I've been thinking about twitter since Mary Wilkinson's comment on yesterday's blog. I didn't quite get it at first, either. And I even felt a little embarrassed about tweeting (everyone does, or at least pretends to: watch Anderson Cooper and other TV media folk scratch their heads and say "twitter"? "tweets"? like they aren't really sure what it's all about. Then during the commercial break, they tweet away). One common criticism: What can you really say in 140 characters? Thinking about that is kind of a good exercise as I discovered when I decided to tweet something for Mother's Day.
140 characters, it turns out, are more than enough. I'm not a big fan of the Day for all kinds of reasons. Hallmark cards and strange one-day acts of devotion being among them. My own mother was very low key about mother's day, which I appreciated as a child, and I appreciate it now. I've kept that tradition with my children as well.
But people were tweeting about the day, and I decided to join in (there's a reason it's called social media). It seemed like a good time to think about my 75-year-old mother who is in Yosemite for a week. Once I began thinking about her, the 140 character limit helped me crystallize a couple of things.
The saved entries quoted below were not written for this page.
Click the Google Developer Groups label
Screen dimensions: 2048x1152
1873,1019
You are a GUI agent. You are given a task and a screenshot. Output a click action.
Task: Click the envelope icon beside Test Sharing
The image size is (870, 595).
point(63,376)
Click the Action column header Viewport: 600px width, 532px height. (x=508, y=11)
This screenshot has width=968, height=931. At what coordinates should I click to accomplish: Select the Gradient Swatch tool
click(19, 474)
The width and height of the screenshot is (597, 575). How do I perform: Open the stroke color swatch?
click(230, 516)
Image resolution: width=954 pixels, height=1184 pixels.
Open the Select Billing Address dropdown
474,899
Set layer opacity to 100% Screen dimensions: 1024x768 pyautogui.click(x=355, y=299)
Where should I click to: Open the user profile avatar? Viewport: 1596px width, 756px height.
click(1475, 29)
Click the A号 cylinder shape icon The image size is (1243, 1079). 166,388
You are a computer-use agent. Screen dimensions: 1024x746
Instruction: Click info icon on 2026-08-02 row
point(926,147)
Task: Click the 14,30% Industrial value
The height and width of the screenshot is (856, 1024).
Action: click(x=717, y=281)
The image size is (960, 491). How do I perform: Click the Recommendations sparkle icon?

Here's my tweet. Things my mother taught me: how to look for arrowheads and pottery (any desert anywhere); how to scan the skies for UFOs (any sky anywhere).
That's exactly 140 characters (including spacing). Being a writer, I couldn't look at that statement without wanting to think about it some more. With my mother, I was looking up at the sky and down at the earth. I wasn't conscious of that when I wrote it. The tweet represents something very concrete and factual about my childhood.
What I'm pondering now is all that space in between. What was happening there? It just begs for an essay or maybe a short story. So today's tweeting actually served as a bit of brainstorming for something to write. I think I'll go do that now.